В начале нэпа, когда я была членом Правления тогдашнего Союза писателей, мы обычно заседали в кабинете Александра Николаевича Тихонова (Ленинград, Моховая, 36, издательство "Всемирная литература"). Тогда снова наладились почтовые сношения с заграницей, и Тихонов получал много иностранных книг и журналов. Кто-то (во время заседания) передал мне номер французского художественного журнала. Я открыла – фотография Модильяни… Крестик… Большая статья типа некролога; из нее я узнала, что он – великий художник XX века (помнится, там его сравнивали с Боттичелли), что о нем уже есть монографии по-английски и по-итальянски. Потом, в тридцатых годах, мне много рассказывал о нем Эренбург, который посвятил ему стихи в книге "Стихи о канунах" и знал, что в Париже, позже, чем я. Читала я о Модильяни и у Карко, в книге "От Монмартра до "Латинского квартала", и в бульварном романе, где автор соединил его с Утрилло. С уверенностью могу сказать, что это существо на Амедея десятого-одиннадцатого годов совершенно не похоже, а то, что сделал автор, относится к разряду запрещенных приемов.
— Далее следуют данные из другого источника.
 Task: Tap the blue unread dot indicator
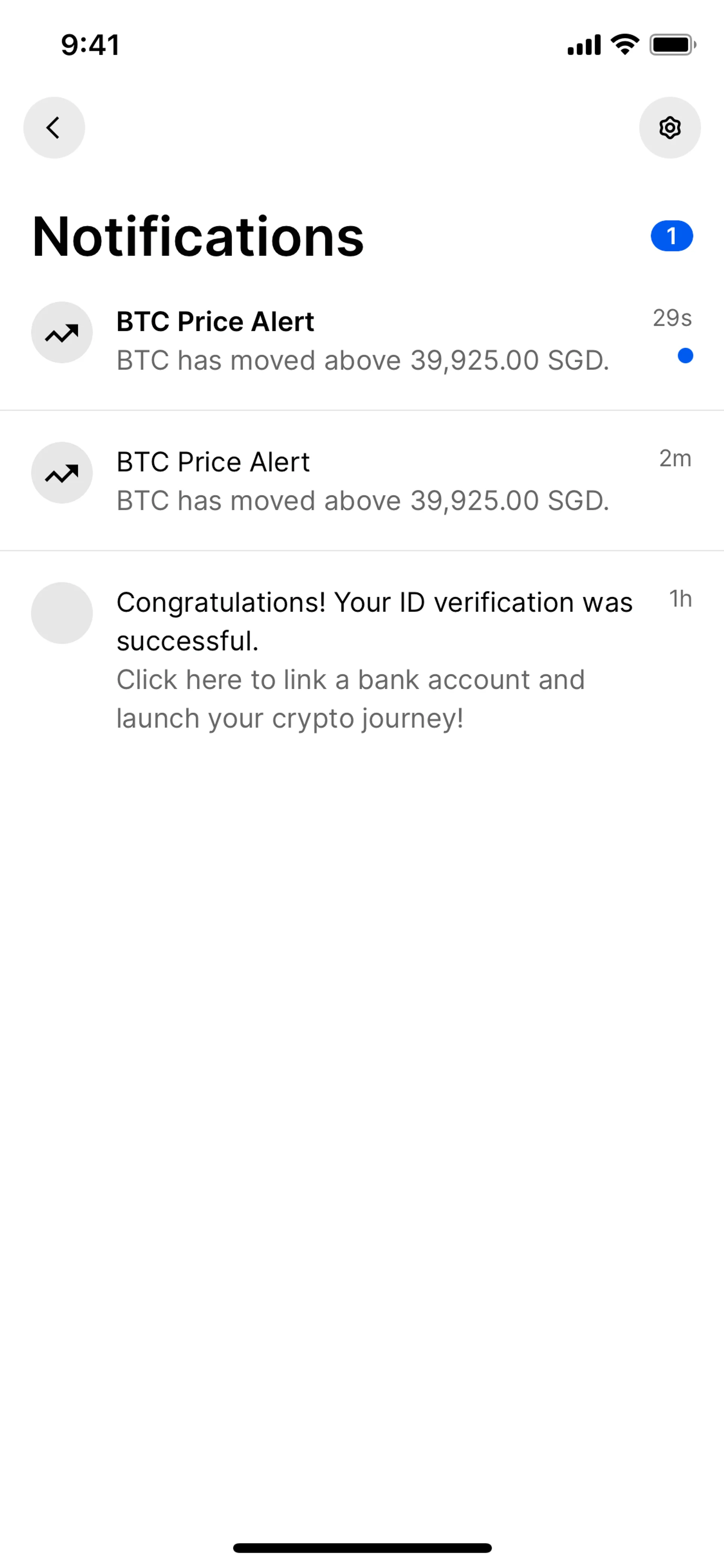pos(685,355)
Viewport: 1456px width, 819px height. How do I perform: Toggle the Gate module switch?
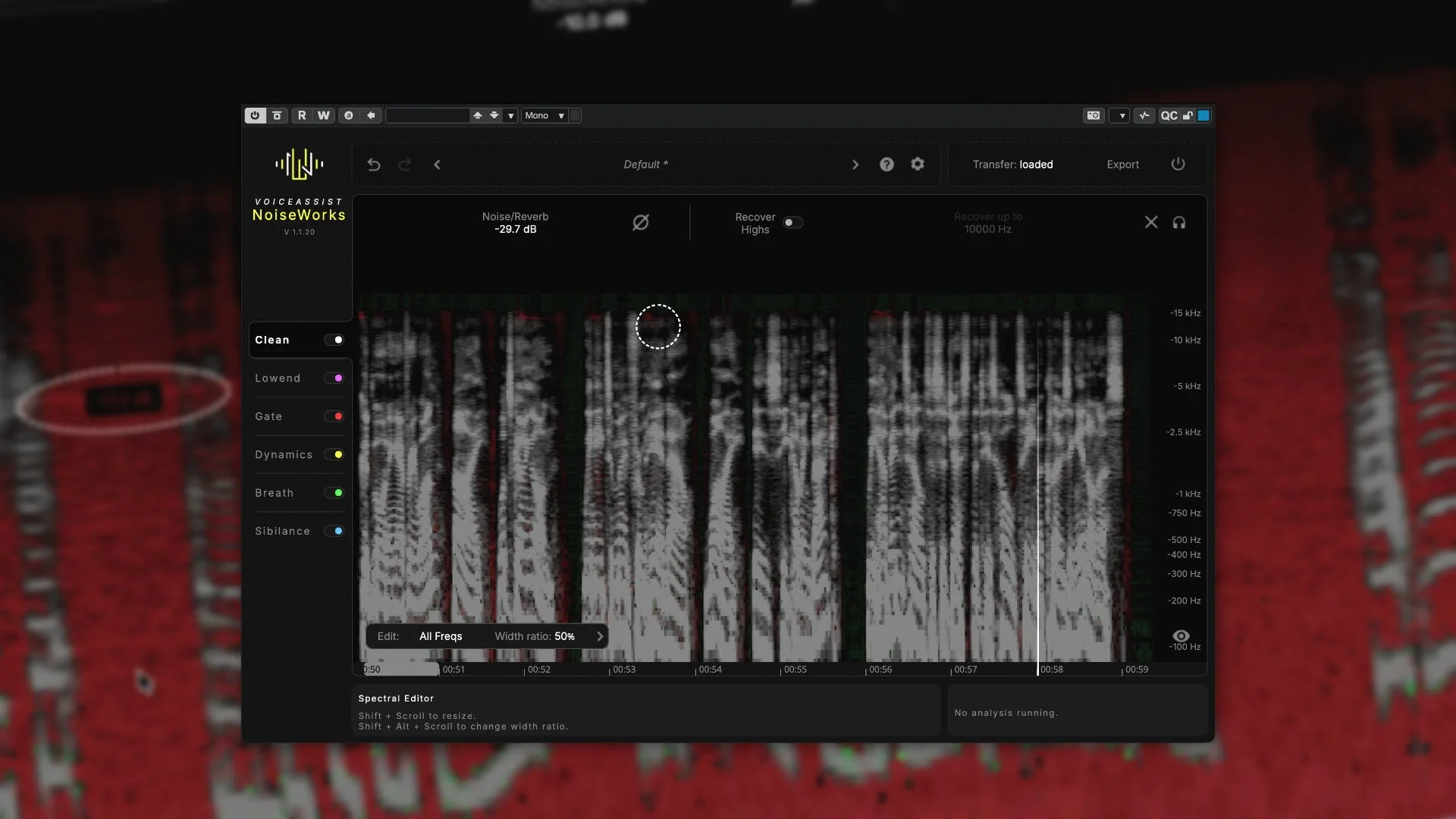pos(334,416)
Теперь у нас его знают все люди, интересующиеся современным искусством. А за границей он так знаменит, что ему посвящен фильм "Монпарнас, 19".

Болшево, 1958 – Москва, 1964

18 апреля 1964

Листки из дневника (о Мандельштаме)

1

…28 июля 1957 г.

…И смерть Лозинского каким-то образом оборвала нить моих воспоминаний. Я больше не смею вспоминать что-то, что он уже не может подтвердить (о Цехе поэтов, акмеизме, журнале "Гиперборей" и т. д.). Последние годы из-за его болезни мы очень редко встречались, и я не успела договорить с ним чего-то очень важного и прочесть ему мои стихи тридцатых годов (т. е. "Реквием"). Вероятно, потому он в какой-то мере продолжал считать меня такой, какой знал когда-то в Царском. Это я выяснила, когда в 1940 году мы смотрели вместе корректуру сборника "Из шести книг".

…………………………..

Нечто похожее было с Мандельштамом (который, конечно, все мои стихи знал), но по-другому. Он вспоминать не умел, вернее, это был у него какой-то иной процесс, названия которому сейчас не подберу, но несомненно близкий к творчеству. (Пример – Петербург в "Шуме времени", увиденный сияющими глазами пятилетнего ребенка.)

Мандельштам был одним из самых блестящих собеседников: он слушал не самого себя и отвечал не самому себе, как сейчас делают почти все. В беседе был учтив, находчив и бесконечно разнообразен. Я никогда не слышала, чтобы он повторялся или пускал заигранные пластинки. С необычайной легкостью О. Э. выучивал языки. "Божественную комедию" читал наизусть страницами по-итальянски. Незадолго до смерти просил Надю выучить его английскому языку, которого совсем не знал. О стихах говорил ослепительно, пристрастно и иногда бывал чудовищно несправедлив, например, к Блоку. О Пастернаке говорил: "Я так много думал о нем, что даже устал" и "Я уверен, что он не прочел ни одной моей строчки". О Марине: "Я – антицветаевец".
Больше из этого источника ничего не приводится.